La désinformation comme la délation est arme pour ces derniers pour créer la discorde en nuisant à la confiance publique des autorités publiques. La liberté d'expression et la liberté de presse à outrance est nuisible à la santé d'analyse de l'opinion publique nationale.

En prenant à contribution des médias traditionnels Internationaux notamment RFI et France 24, les détracteurs et fossoyeurs de la volonté populaire poursuivent un projet de déstabilisation au sein de la confédération Alliance des États du Sahel en diffusant des nombres sur des attaques qui ne sont réelles. Les autorités du CNSP en particulier comme celles du Mali et du Burkina sont sournoisement et constamment attaquées par des informations fausses pour compromettre leur projet de développement souverain.

Pour un plan de communication est savamment orchestrée par des stratégie qui repose sur la communicationnelle numérique planifiée sur les réseaux sociaux pour créer la rupture de confiance entre les autorités publiques et le peuple en bombardant par un flux massif de désinformation et de diffamation, l'espace public virtuel. Les réseaux sociaux concentrent des niches diversifiées. Selon les sensibilités politiques, toute information passe par un prisme tendancieux de l'analyse de l'actualité du pays. Les auteurs connus de leurs actes de désinformation, choisissent le secteur sécuritaire, la bonne gouvernance, l'économie du pays pour construire leurs désinformations. Ils concoctent leur article sur des détournements fantaisistes sans preuve pour compromettre la confiance de l'opinion publique.

La vitalité des réseaux sociaux rend toxique leurs productions communicationnelles qui ne vérifient pas les faits mais les amplifient pour atteindre leur objectif, réduire la popularité du CNSP que ce dernier bénéficie. Avec les moyens à leur disposition mais aussi, la rage contre leurs tombeurs, ils trouvent la motivation nécessaire pour continuer cette guerre informationnelle contre les autorités du CNSP.
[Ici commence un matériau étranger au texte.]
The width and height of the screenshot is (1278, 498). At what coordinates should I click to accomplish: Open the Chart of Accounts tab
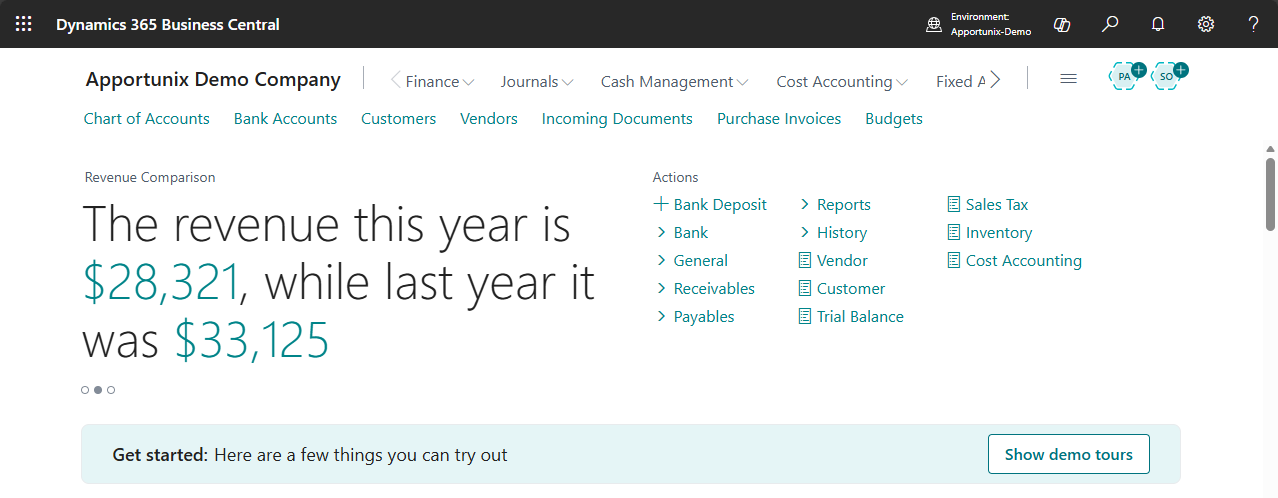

Tout cela nous amène à exhorter les autorités publiques à renforcer leur dispositif communicationnel, sortir de leur schéma traditionnel pour faire face à la menace communicationnelle au même titre que la guerre hybride contre les terroristes. Aussi, la transparence dans la gestion publique est nécessaire pour une gestion efficace des autorités publiques. Les canaux de communication traditionnel, sont inefficaces pour contrer cette désinformation. Car les cibles sont les citoyens se trouvant sur les réseaux sociaux. Par conséquent, c'est de donner une chance aux médias nationaux de rentrer dans la danse dans la marche souveraine pour éclairer l'opinion publique nationale. La guerre informationnelle est actuellement une réalité qui doit rentrer dans le plan communicationnel des autorités publiques.